HTI Plastics

 

Not just staying on top of the latest technologies but ahead of them, along with helpful customer service, is keeping HTI Plastics prospering in Lincoln, Neb., America’s heartland. “Our engineering has been very key to our success,” says Troy Just, president of the 30-year-old injection-molded parts company. “We’ve also helped a lot of the major manufacturers in development of their products, design, material selection, protyping and testing. We strive to be the leader in the industry, not someone that is following the industry and doing what everybody else can do.”

Just estimates that 20 percent of the company’s parts are used in sporting goods. “There are parts we’ve converted from metal to plastics – that’s been one of the great things about plastics over the last 20 years,” Just continues. “There’s been a great push to material equivalents or even sometimes plastics that are better than metals. You can mass-produce plastic parts faster than you can metal parts, but there’s also just a big drive in the industry to go with composites. In long stocks like rifles and shotguns, wood is good, but a composite stock is tougher, stands up to the weather better and isn’t affected by climate or humidity. That trend has been growing, and we’ve been a part of that.”

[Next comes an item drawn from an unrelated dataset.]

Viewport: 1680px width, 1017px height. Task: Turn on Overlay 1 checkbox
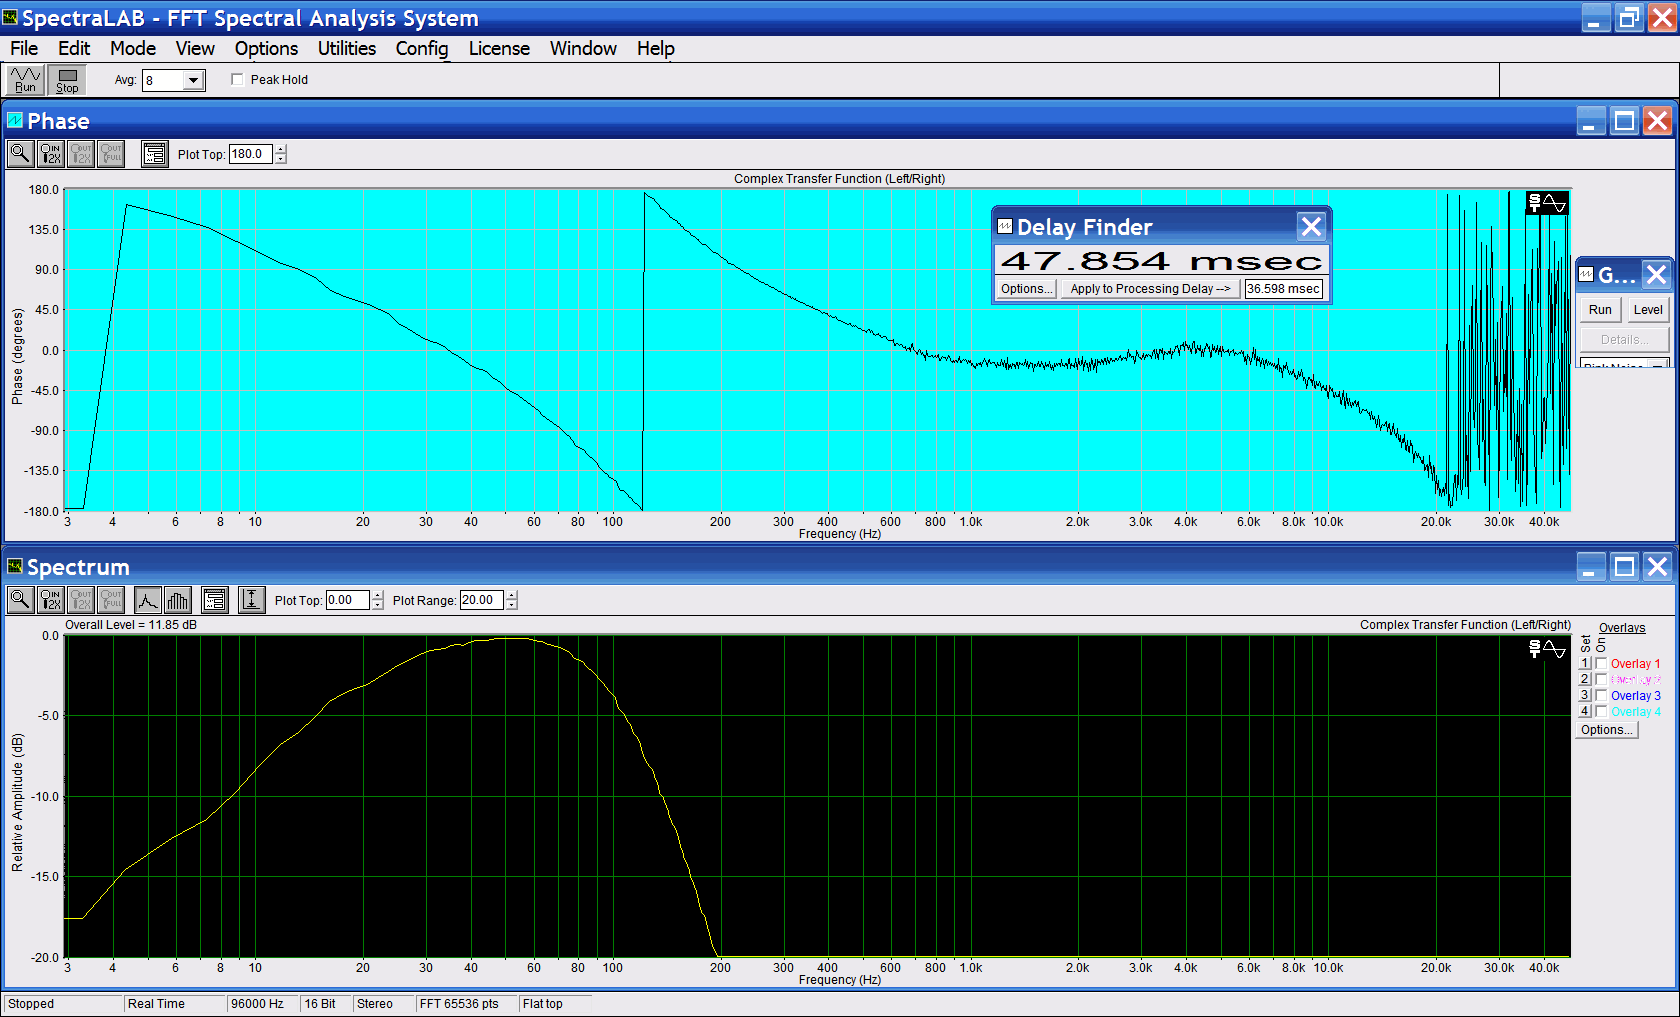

Sometimes HTI Plastics has to overcome inertia. “We’ve been in the sporting goods industry for probably close to 25 years, and we’ve been growing in reputation,” Just notes. “It’s an industry that a lot of people don’t like to change – they have their suppliers – but we’ve been developing new products and processes. We’ve just been getting more and more a foothold in the last six or seven years and getting more opportunities to show people and converting people over to us.

HTI has developed many proprietary products for customers. “My philosophy is that we have to stay on the cusp of technology and not be sitting around waiting for the customer to come to us, because they’ll find someone else who can do more for them,” Just says.

HTI also relies on vendors. “Cavalier Tool and Manufacturing is a company that HTI Plastics has been working with for approximately four years,” he explains. “They build precision tools for our 950-ton and 1,800-ton presses. They have great capabilities and excellent customer relations. Our being in the Midwest and with Cavalier in Canada, communication is key with us. I would recommend Cavalier as a supplier.”

R&D Needed

Many of HTI’s customers have reduced their R&D and engineering departments. “They are looking for vendors that can do more, and that’s our drive,” Just says. “We’re value-driven, and as an expert, we help them push their boundaries with our flow analysis, mold simulation and materials studies.”

HTI Plastics has two master molders on staff who are certified by RJG Inc., a training company. “Both of them graduated with straight ‘As,’” Just says. “RJG said they were the highest scorers in the history of their course. So we’re very blessed to have those two gentlemen on staff.”

Just estimates that HTI produces more than 1,000 different types of products in over 100 different types of plastic. “We basically mold just about every style of injection-grade plastic there is,” Just declares. “We have some we use larger volumes of – the nylons, polypropylenes and polyethylenes are very common here. We run them all, from very high-temperature grades to specially filled plastics.”

Some types of secondary operations such as assembly are performed on approximately half of the parts HTI manufactures. “That’s very key to our customers,” Just stresses. “Everybody is trying to find products that as soon as it comes in, they are able to use it so they don’t have to do more. So we do a lot of that. We try to get the product to the point where it’s ready for the customer’s use.”

New Equipment

HTI Plastics manufactures its customers’ parts in its single 83,000-square-foot plant at its headquarters in Lincoln. The company’s most recent equipment acquisition was of a 1,800-ton plastics injection molding press to manufacture large, thin-walled parts, such as natural gas fuel cells.

“We’re constantly improving,” Just says. “We’re adding to our machines or replacing machines. We constantly keep adding onto our ERP system and the real-time monitoring system for our processes. We have real-time data on our inventory of raw materials and use product bar coding to be able to scan and know at all times where we are. We monitor production on dashboards that let us know if our production is running over or under so you can have a quick look at what’s going on out there on the production floor.”

Just estimates approximately half of HTI Plastics’ business is pharmaceutical or medical, and two-thirds of those products are proprietary. Many of those products are produced where contamination is controlled.

“We have procedures for the clothes our workers wear, the cleaning procedures, the wiping down of the equipment and controlling the air and flow of the rooms to make sure the air is clean,” Just notes. “We’re doing everything we can to control the contaminants. We don’t allow cardboard into the assembly areas. We have all different kinds of measures to ensure that we’re staying in those sterile guidelines.”

HTI Plastics is celebrating its 30th anniversary this year. Just attributes the company’s longevity to “creativity and investment by our CEO to stay on the cutting-edge. We have some of the best equipment, people and facilities. We’re doing it right and not cutting corners.”